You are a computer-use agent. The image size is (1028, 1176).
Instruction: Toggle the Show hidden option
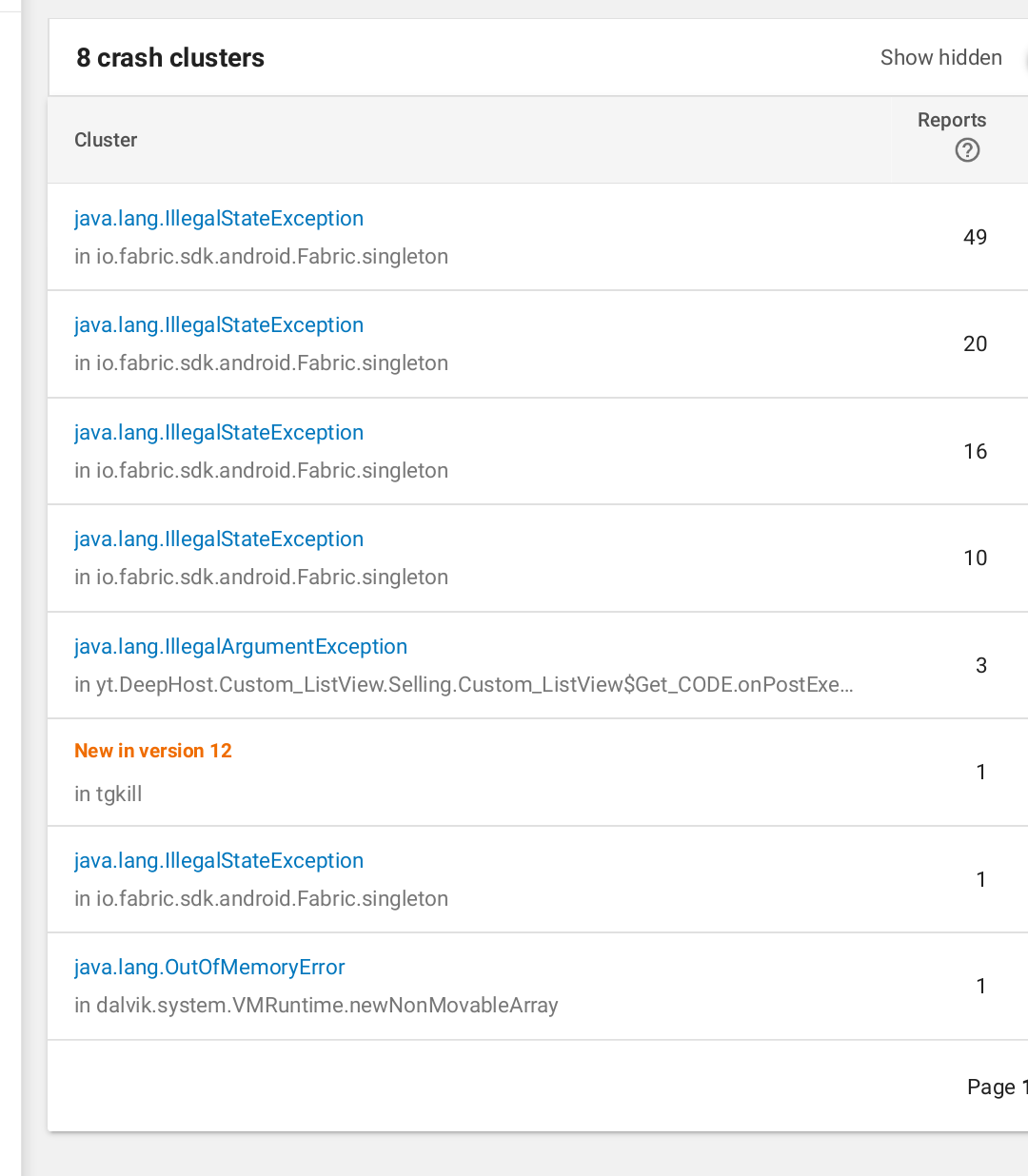click(x=940, y=58)
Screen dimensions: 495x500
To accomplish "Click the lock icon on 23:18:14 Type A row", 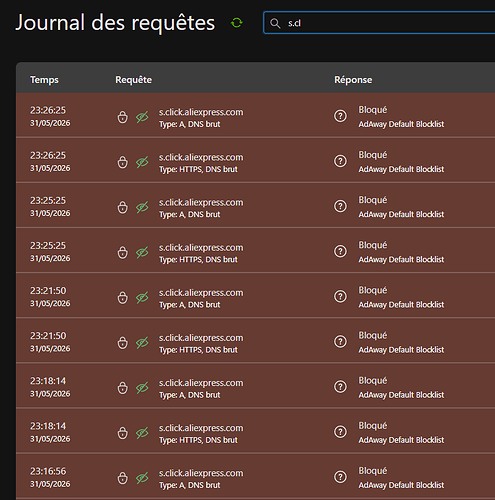I will coord(123,388).
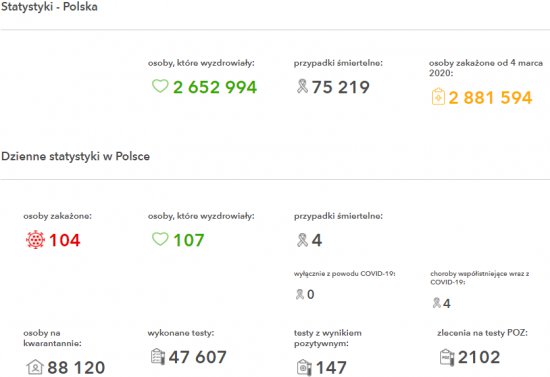Click the house quarantine icon next to 88 120
Screen dimensions: 550x377
tap(35, 367)
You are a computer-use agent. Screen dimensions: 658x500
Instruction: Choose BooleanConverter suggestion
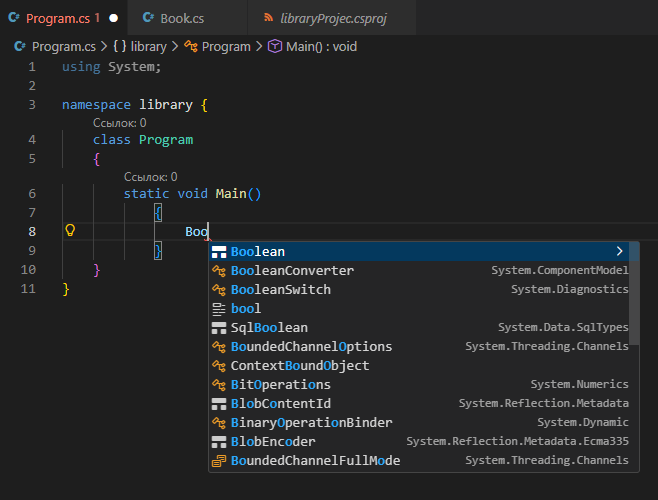pyautogui.click(x=292, y=271)
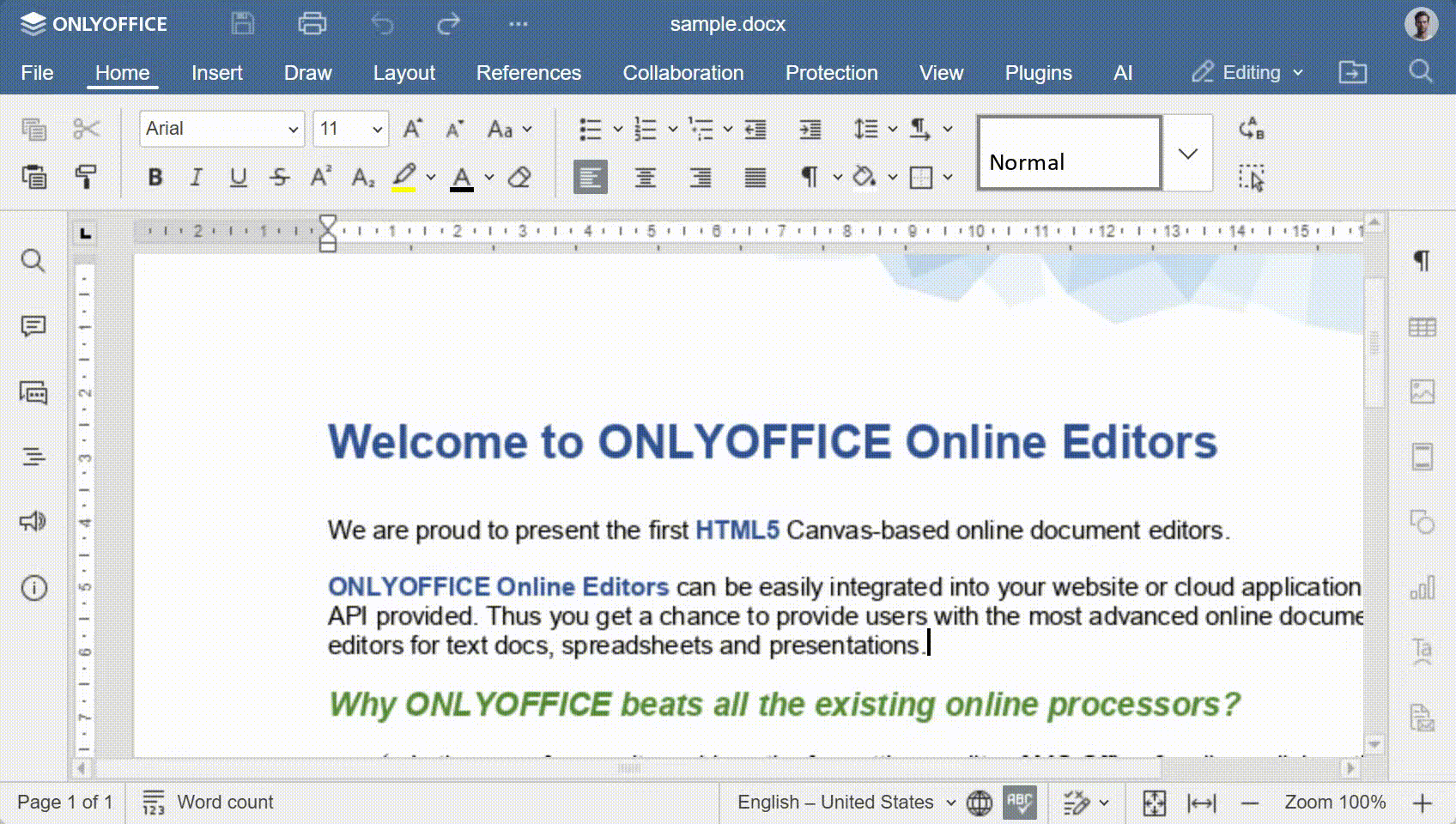Toggle Bold formatting
This screenshot has width=1456, height=824.
pyautogui.click(x=155, y=177)
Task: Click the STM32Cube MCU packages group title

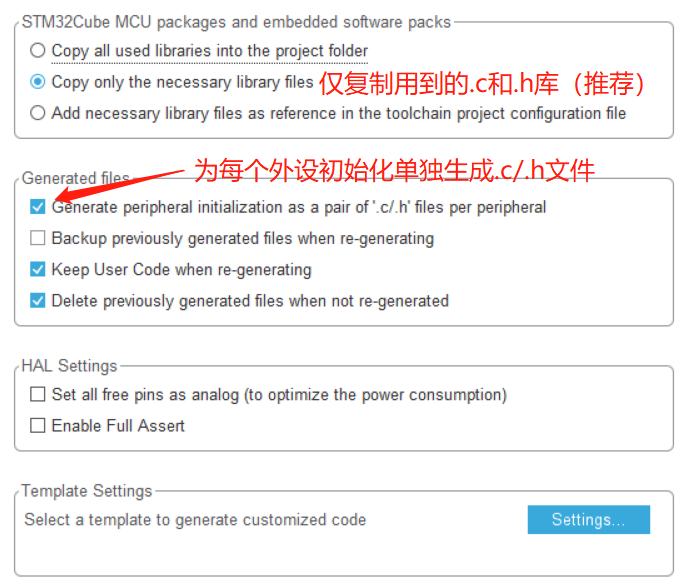Action: [x=236, y=22]
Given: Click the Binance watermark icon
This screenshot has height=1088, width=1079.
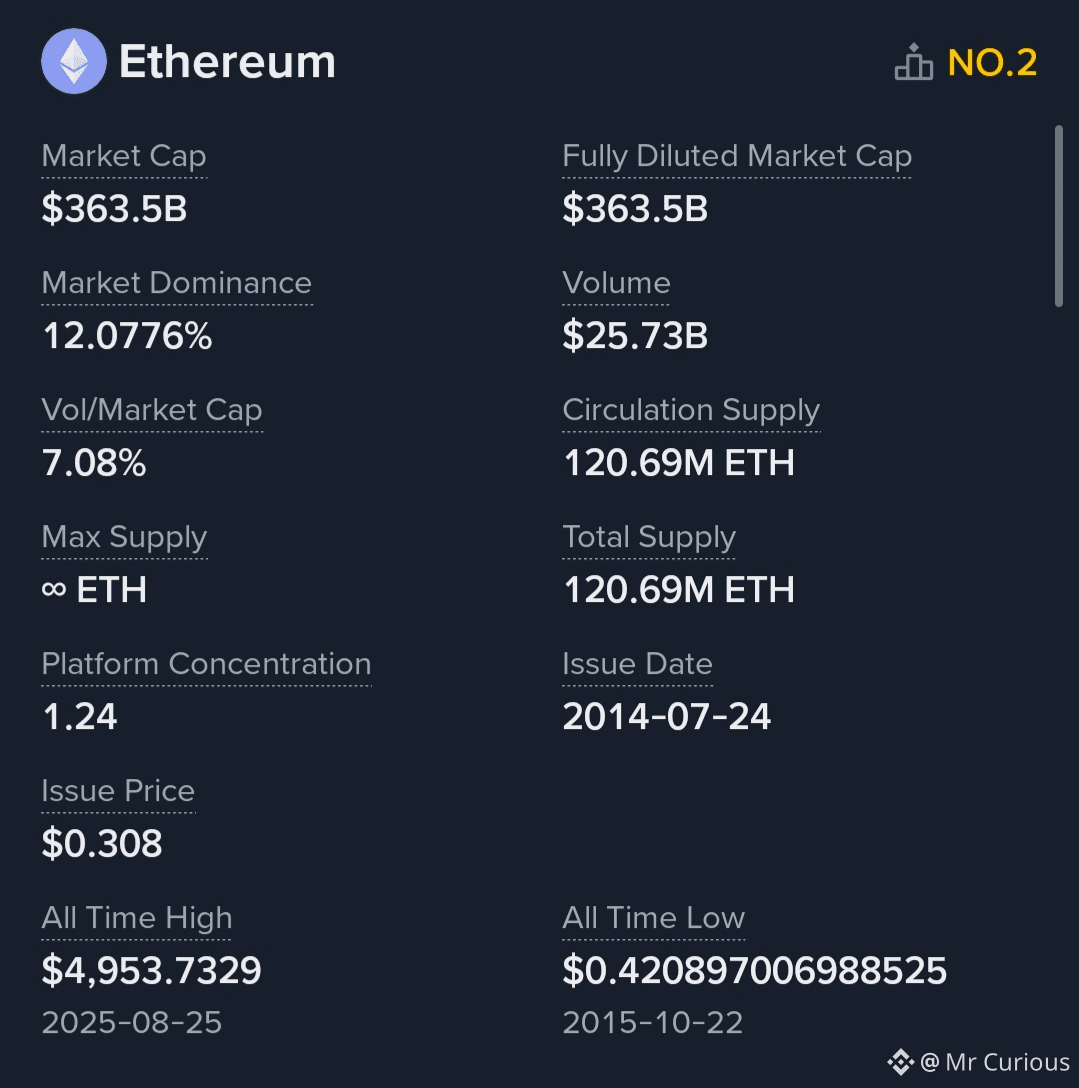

_ _ _ _ _ _ _

WORK TO COMPLETE → Exactly reproduce the lines beginning at the one that contains "Instruction: Choose BooleanConverter" and ending at the final line of the material, with the pictures left out.

RESULT →
Instruction: Choose BooleanConverter suggestion
pyautogui.click(x=292, y=271)
Toggle Bold formatting
This screenshot has width=1456, height=824.
pyautogui.click(x=155, y=177)
Task: Click the STM32Cube MCU packages group title

Action: [x=236, y=22]
Given: Click the Binance watermark icon
This screenshot has height=1088, width=1079.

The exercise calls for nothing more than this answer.